2014 was the year Passion Conference moved to Phillips Arena, and I pitched a fit about the prices. Boycotting the whole thing, I started that year out in Florida with my mom at the To Write Love on Her Arms Heavy and Light Tour. That was the year of snow storms and trying to save myself before I got too sad; it was the year of family and Enos and weekends spent on 10th street with a boy I’d always known. It was the year of psych wards and California and turning 18. It was a year that would define a hard season, a year that would touch me cruelly. That was the year I fell in love with a boy who knocked the wind out of me when he left. That was the year when I was a junior in college, and I found myself telling my advisor that I’d made a mistake and needed to take a break to rethink what I wanted to do. That was the year I lost my mind. That was the year that darkness won.
2015 was the year of purple hair. It was the year of full circles and learning that sometimes God gives us things back just to remind us why He took them away in the first place so that we’ll stop pointing the finger at Him. It was the year I broke a boy’s heart while I was trying to make mine feel better, the year of music festivals, the year of secrets. It was the year of If You Find This Email and it was the year of depression. It was the year of no longer liking myself and being kept up at night by my own ghost. It was the year my cousin left and my uncle died. It was the year the storm clouds started to break, and I felt called into ministry when God started yelling from the top shelf I’d put Him on. It was the year I got a job with a church. It was the year of bruised knuckles. It was the year I met Greg. It was the prodigal year.

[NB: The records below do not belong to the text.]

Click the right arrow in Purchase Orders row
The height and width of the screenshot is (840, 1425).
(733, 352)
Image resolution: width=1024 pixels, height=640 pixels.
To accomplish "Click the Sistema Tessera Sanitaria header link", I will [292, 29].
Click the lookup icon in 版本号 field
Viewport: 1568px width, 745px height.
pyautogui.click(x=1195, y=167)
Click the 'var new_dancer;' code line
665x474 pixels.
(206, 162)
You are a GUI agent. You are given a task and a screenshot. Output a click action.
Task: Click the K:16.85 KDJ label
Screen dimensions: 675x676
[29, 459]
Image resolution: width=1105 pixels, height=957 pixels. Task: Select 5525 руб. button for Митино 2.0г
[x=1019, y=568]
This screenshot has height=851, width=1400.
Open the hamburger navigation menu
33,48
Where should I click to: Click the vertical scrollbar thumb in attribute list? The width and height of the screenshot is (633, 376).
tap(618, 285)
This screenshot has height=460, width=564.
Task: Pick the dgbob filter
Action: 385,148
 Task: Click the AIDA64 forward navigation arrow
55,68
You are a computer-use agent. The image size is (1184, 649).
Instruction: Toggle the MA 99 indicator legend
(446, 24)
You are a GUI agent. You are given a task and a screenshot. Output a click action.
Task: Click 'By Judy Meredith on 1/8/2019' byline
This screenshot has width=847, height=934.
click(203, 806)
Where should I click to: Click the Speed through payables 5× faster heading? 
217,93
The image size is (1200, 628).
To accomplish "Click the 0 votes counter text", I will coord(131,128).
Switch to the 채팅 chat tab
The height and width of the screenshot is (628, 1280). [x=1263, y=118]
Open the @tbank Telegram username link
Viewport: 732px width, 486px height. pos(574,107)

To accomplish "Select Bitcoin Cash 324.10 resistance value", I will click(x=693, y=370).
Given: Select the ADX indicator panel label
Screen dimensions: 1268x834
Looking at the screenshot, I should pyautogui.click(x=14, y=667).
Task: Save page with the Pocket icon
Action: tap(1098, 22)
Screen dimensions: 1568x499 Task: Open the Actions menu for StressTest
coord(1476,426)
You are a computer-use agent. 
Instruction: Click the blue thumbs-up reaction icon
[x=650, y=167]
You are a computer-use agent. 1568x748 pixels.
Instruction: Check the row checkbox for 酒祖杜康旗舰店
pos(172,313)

In 2016, I finally went back to conference, but not without a fight. 2016 started in a house full of people I barely knew on New Year’s Eve at a birthday party for someone I didn’t even know yet. It started with a free ticket to Conference because some friends I’d only known for two weeks wanted to see my life be dazzled by God again, even if I was too stubborn to want that myself. And, well— 2016 dazzled me.
You know that feeling just after it rains when the pavement is still hot and smokey, and there’s still humidity in the air so you still feel kind of gross but not exactly like a wet rat? That was me this time last year.
Of course, I didn’t say all of this in that little French cafe on a Tuesday night. But you better believe that I walked through the past four years my whole drive home.
And I see God when I look back. I see the mess and the ache and the revival and the new. And I see God.
Four years ago, I was a girl with an immature faith that chased God in shallow waters. Now I sit with Him; now I don’t move without Him, and when I do, it’s from victory to victory. Maybe it was four years of doing away with the parts of me that wouldn’t fit His will, but now I’ve been rebuilt and restored.
Now in three days, I’ll be back in the Dome. With Greg and my sweet little sister. I’ve got open hands. There’s more victories to chase.